Tuesday, May 17, 2016 9:44AM/FBNQuest Research
The latest shocking inflation report from the NBS shows a pick-up in the headline rate to 13.7% y/y in April from 12.8% the previous month. This was our expectation in analysts’ polls for the wire services.
There were sharp increases for both the core and food measures to 13.4% y/y and 13.2% y/y from 12.2% and 12.7% respectively. The shortage of fx at the official rate continues to bite. CBN sales of about US$200m per week are inadequate although fx demand is easing in line with household spending.
This first point is made by the latest surge in imported food inflation to 16.4% y/y in April from 15.2%.
Transport inflation of 13.4% y/y is a little below the headline, and the m/m increase slowed in April to 1.8%. Across Nigeria only a small minority of consumers could access the official retail price at the petrol pump. We should not overstate the inflationary impact of the new pricing system.

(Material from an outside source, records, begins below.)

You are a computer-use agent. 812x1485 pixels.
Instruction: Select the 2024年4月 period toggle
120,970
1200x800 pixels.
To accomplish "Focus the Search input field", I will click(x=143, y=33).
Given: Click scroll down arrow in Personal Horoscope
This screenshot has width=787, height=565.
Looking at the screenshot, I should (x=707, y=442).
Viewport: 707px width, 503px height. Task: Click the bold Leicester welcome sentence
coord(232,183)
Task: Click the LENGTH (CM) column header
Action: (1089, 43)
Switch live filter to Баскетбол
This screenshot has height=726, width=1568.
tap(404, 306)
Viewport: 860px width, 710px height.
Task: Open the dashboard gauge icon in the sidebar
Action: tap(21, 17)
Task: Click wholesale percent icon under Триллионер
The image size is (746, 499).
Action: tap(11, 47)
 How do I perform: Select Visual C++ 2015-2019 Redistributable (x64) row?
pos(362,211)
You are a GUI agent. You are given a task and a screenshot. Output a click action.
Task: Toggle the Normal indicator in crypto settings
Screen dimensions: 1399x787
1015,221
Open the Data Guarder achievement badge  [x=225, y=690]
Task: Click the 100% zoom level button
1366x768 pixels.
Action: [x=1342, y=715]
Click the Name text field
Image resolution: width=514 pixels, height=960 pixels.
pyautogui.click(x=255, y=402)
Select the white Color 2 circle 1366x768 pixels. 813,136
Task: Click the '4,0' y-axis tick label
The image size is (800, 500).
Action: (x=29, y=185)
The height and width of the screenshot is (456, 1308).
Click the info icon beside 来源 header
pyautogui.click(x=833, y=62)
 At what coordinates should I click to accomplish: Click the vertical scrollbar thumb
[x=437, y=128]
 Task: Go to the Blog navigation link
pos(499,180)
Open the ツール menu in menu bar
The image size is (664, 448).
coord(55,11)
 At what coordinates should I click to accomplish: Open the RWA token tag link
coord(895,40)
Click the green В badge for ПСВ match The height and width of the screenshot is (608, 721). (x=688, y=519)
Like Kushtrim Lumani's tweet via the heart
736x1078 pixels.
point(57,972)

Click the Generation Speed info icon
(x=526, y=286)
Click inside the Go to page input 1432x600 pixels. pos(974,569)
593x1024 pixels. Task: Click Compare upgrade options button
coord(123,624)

The MPC hiked in March so that its new policy rate of 12.00% would remain positive in real terms. On the same basis and in line with remarks made by the governor at the IMF/World Bank spring meetings in Washington last month, it should hike again next week.
If it wishes to become proactive and if the CBN’s in-house forecasts guide it in that direction, it could hike to a new rate above 14.00%.
We would expect some respite in the May report from the acceleration in y/y headline inflation, given positive base effects.